Francesca Pignataro's research

Francesca is working on her Honors Thesis in Biological Anthropology and Anatomy at Duke University. Her project is to document and to describe quantitatively how (or whether) dental microwear changed in multituberculate mammals after the end-Cretaceous extinction event 65.5 million years ago. She is working with Research Associate Anne Weil.

Dental microwear can indicate what types of food an animal ate in the weeks before it died. Francesca is studying multiple individuals from before, immediately after, and about 350,000 years after the extinction event. Multituberculates probably ate mostly plants, and major floral changes have been documented in this time period. We don't know how specialized multituberculates' diets might have been, however, so we don't know what to expect from the microwear.

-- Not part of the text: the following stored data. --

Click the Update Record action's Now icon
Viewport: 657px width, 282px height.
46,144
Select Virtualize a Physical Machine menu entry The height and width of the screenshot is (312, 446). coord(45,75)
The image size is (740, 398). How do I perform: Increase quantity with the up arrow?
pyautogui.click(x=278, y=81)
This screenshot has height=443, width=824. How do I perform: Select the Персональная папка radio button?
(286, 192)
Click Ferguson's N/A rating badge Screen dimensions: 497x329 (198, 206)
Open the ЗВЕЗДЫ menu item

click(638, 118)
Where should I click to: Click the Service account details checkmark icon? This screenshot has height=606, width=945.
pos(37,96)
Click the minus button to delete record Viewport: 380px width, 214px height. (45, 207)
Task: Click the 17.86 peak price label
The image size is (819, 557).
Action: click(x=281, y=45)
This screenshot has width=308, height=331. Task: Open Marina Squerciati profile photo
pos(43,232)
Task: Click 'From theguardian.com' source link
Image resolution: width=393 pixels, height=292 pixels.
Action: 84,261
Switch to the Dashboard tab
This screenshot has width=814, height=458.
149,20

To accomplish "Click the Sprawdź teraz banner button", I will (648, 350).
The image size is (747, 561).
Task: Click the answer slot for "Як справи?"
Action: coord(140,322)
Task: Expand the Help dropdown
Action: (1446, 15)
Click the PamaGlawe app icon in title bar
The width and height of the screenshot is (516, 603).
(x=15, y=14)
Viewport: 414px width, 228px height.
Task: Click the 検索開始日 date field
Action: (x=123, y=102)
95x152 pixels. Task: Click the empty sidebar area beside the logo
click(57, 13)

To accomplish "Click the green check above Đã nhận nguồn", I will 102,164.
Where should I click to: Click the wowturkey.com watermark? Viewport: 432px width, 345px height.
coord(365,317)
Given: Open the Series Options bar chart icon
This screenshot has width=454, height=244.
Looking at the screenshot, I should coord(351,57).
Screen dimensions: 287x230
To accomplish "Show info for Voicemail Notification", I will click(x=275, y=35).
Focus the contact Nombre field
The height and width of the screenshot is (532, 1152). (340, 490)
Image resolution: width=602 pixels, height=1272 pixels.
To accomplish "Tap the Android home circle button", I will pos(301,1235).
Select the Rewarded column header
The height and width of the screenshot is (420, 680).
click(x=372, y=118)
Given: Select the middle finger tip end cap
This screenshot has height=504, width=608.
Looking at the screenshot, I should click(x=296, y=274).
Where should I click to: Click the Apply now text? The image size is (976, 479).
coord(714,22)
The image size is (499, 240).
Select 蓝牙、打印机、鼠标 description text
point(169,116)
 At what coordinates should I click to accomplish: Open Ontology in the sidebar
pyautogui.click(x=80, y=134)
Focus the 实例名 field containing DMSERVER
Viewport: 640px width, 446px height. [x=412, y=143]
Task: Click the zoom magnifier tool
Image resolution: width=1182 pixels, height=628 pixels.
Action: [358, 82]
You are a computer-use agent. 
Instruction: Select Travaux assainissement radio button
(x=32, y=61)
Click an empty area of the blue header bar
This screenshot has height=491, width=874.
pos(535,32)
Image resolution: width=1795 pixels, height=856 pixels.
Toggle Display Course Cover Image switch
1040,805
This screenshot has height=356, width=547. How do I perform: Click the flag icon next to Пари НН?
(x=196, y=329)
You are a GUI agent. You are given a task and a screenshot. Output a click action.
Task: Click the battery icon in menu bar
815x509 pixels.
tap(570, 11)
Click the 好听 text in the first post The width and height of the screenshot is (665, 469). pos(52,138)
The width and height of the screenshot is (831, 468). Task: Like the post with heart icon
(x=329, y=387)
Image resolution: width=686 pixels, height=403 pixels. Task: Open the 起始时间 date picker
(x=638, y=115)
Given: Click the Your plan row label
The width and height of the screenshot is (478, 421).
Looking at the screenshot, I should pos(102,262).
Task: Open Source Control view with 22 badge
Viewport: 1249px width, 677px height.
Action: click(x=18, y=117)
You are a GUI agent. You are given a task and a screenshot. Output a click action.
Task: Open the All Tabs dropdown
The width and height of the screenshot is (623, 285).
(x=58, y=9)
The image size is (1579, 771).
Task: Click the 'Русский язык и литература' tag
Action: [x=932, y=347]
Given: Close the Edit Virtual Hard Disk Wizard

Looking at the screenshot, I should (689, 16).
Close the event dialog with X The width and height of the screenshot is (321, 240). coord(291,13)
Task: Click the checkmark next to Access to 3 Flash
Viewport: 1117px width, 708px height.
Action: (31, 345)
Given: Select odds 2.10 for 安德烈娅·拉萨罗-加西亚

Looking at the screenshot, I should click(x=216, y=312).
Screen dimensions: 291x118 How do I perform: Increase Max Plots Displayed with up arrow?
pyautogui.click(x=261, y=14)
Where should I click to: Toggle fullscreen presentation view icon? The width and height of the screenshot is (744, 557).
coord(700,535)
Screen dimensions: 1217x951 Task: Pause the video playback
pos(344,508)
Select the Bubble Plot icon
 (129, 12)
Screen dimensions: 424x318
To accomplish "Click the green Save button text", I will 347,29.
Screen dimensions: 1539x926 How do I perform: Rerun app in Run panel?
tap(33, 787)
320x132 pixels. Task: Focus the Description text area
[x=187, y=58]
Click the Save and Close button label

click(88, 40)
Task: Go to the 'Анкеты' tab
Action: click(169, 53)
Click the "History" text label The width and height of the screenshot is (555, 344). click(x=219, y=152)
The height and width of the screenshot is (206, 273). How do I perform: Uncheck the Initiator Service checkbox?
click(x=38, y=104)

Francesca is a University Scholar, and a recipient of a 2004-2005 Faculty Scholars Award, which is given for outstanding undergraduate research. Francesca has also contributed to recovery and description of the Alamo Wash Local Fauna from the Late Cretaceous San Juan Basin of New Mexico.

 

Francesca working at the ESEM

Most of the teeth Francesca is studying are small to begin with, and the microwear is studied at about 200x magnification. To do this she has to use the Environmental Scanning Electron Microscope. Here she is taking photomicrographs and logging which settings are giving the clearest pictures.

Microwear on a molar tooth of Mesodma

These are both photomicrographs that Francesca took of a right upper first molar of the multituberculate mammal Mesodma. This specimen is Paleocene. The red arrow points to the cusp that is shown in the larger-scale picture. Note the pits and scratches on the side of the cusp. These were made by particles of food the animal was chewing before it died. The pattern within the tooth enamel near the cusp tip shows the prismatic structure of the enamel itself.